The data: Begin
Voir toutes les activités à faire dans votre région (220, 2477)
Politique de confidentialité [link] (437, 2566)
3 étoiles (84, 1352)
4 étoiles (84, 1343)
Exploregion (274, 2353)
The data: End
Work task
Copy every line of the records, leaving nothing out.

Output of the exercise
Voir toutes les activités à faire dans votre région (220, 2477)
Politique de confidentialité [link] (437, 2566)
3 étoiles (84, 1352)
4 étoiles (84, 1343)
Exploregion (274, 2353)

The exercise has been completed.